WORK REQUIRED
Every line of the material below in which "plus" shows up is to be located and copied.
== PROVIDED DATA
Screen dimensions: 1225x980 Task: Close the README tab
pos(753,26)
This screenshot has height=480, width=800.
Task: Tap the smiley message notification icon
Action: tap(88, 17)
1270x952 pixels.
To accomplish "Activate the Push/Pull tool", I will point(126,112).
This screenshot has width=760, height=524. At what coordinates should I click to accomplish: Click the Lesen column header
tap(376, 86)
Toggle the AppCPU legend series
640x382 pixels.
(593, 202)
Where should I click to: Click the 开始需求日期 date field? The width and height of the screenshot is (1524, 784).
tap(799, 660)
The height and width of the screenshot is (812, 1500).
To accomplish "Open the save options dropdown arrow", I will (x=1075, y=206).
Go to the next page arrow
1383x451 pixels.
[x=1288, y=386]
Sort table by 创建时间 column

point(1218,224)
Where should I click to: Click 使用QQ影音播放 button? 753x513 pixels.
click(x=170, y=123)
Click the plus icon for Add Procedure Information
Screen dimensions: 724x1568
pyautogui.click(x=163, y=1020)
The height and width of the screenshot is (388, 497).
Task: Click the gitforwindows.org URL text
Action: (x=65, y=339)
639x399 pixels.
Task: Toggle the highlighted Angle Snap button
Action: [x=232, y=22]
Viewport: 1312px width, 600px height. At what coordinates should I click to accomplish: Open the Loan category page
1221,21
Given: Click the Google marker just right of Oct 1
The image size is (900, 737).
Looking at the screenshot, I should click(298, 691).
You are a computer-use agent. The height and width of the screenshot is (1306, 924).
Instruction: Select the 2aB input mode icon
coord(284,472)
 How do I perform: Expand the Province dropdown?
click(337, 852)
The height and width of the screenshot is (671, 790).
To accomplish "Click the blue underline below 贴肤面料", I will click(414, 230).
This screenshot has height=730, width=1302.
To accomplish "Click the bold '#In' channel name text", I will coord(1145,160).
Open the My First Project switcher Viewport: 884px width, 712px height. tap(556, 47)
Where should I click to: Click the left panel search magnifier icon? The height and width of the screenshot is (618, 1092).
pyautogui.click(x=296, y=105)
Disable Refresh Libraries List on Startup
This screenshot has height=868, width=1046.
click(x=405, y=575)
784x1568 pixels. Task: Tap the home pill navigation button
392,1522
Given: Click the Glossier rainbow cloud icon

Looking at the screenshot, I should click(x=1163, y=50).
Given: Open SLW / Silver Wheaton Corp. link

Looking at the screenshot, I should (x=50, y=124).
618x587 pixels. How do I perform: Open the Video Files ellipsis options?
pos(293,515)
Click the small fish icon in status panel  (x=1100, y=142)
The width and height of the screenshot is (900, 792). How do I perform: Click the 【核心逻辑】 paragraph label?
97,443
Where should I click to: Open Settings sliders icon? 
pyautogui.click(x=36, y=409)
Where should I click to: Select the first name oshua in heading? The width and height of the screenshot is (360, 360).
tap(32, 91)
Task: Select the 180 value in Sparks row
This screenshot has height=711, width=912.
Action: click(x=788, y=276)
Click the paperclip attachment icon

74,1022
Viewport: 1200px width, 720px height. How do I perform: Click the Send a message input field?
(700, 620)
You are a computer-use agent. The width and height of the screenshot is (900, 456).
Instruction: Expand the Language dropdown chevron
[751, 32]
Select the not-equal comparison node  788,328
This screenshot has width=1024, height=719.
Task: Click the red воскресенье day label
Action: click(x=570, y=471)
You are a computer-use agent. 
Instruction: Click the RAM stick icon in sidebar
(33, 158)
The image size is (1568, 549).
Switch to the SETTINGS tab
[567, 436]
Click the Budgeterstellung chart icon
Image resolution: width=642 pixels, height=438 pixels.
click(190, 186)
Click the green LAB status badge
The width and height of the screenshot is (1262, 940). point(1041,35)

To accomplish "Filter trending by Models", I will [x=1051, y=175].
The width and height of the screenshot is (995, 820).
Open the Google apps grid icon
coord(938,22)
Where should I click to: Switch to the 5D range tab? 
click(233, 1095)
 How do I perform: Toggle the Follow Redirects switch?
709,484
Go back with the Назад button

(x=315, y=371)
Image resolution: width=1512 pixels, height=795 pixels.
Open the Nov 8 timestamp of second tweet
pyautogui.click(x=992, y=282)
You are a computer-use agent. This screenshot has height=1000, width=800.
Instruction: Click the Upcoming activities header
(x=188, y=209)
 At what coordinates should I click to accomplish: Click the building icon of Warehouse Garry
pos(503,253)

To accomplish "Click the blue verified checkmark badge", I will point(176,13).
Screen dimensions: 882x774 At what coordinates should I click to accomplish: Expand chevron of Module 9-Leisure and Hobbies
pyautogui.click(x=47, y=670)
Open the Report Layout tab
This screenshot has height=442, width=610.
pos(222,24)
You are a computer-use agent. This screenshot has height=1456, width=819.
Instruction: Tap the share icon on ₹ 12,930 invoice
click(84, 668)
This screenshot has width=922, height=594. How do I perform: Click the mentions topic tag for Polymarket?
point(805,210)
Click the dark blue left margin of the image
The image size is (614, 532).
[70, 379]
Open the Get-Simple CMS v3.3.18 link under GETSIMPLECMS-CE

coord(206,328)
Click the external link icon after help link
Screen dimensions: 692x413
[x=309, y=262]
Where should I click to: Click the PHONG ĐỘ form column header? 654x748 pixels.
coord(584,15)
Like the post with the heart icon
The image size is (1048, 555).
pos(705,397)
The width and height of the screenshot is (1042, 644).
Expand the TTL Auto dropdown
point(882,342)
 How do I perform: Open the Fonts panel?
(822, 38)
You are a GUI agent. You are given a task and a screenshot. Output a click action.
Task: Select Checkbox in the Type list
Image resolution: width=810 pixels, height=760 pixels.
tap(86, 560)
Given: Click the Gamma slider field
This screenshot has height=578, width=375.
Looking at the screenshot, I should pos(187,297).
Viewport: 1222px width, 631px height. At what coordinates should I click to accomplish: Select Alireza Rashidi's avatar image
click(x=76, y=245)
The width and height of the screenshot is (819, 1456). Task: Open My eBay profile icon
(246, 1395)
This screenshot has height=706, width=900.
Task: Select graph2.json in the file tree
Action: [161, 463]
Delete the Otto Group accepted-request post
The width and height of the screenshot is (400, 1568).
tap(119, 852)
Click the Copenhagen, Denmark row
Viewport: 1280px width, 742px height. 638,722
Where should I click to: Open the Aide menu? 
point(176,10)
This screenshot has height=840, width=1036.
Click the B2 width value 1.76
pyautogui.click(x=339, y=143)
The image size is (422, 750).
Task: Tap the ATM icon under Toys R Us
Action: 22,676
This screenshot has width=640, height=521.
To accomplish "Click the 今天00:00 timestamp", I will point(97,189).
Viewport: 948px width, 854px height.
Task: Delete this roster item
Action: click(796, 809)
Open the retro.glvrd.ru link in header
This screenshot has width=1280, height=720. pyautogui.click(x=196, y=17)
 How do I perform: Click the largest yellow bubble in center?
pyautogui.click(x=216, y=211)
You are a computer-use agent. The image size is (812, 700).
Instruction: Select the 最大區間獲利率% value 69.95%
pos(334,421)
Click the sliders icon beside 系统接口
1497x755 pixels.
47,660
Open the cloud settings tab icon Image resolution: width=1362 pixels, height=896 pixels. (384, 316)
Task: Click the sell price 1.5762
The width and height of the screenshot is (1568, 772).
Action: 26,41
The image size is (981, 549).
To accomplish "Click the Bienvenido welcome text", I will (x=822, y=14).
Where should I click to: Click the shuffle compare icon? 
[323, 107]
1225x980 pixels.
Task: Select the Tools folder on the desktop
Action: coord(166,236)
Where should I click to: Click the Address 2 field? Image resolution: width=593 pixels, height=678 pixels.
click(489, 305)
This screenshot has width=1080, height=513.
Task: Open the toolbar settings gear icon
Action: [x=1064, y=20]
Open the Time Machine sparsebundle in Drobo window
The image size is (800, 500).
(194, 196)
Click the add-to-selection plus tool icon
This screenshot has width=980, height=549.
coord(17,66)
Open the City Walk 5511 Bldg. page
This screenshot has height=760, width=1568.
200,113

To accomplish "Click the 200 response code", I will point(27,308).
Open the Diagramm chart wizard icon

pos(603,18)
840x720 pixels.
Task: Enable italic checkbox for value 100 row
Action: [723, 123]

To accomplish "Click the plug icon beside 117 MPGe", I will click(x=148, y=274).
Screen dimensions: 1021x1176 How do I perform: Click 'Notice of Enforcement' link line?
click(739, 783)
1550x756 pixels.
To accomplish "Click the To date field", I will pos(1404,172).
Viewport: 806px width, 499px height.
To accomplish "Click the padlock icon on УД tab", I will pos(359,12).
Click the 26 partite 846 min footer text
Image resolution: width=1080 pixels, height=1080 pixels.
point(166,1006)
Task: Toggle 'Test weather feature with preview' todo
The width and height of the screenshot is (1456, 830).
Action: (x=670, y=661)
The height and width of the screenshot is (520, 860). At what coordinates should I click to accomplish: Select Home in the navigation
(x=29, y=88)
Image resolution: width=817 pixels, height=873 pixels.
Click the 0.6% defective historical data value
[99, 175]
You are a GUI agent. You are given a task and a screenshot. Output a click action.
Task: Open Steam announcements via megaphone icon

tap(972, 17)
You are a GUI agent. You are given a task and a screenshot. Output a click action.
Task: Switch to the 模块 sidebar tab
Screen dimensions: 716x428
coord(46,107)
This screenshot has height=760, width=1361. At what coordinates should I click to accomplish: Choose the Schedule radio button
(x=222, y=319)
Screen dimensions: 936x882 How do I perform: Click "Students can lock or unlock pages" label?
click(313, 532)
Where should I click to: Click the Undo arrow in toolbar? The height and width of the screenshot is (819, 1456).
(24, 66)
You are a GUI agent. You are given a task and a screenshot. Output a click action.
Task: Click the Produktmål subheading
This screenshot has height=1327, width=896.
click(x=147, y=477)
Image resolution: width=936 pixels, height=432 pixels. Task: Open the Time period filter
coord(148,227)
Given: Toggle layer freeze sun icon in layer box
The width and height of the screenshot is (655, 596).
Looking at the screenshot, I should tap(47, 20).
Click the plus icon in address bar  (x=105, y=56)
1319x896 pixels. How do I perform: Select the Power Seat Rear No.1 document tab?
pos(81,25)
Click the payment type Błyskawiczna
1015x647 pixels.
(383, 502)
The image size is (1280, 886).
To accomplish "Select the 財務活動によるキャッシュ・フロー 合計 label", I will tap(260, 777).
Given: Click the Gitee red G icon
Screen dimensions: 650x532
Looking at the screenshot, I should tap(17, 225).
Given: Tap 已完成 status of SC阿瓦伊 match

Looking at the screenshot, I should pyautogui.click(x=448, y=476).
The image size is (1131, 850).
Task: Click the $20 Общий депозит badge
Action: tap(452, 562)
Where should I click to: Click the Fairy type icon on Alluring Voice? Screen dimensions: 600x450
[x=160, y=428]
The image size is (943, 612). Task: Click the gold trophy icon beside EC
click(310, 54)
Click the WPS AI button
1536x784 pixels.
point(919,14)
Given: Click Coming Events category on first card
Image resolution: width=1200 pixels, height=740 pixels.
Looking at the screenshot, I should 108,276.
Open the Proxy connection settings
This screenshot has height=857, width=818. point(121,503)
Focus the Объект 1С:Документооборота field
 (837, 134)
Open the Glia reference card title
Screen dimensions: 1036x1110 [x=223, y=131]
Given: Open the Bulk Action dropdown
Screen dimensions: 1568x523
====
OUTPUT
Click the plus icon for Add Procedure Information
Click the add-to-selection plus tool icon
Click the plus icon in address bar  (x=105, y=56)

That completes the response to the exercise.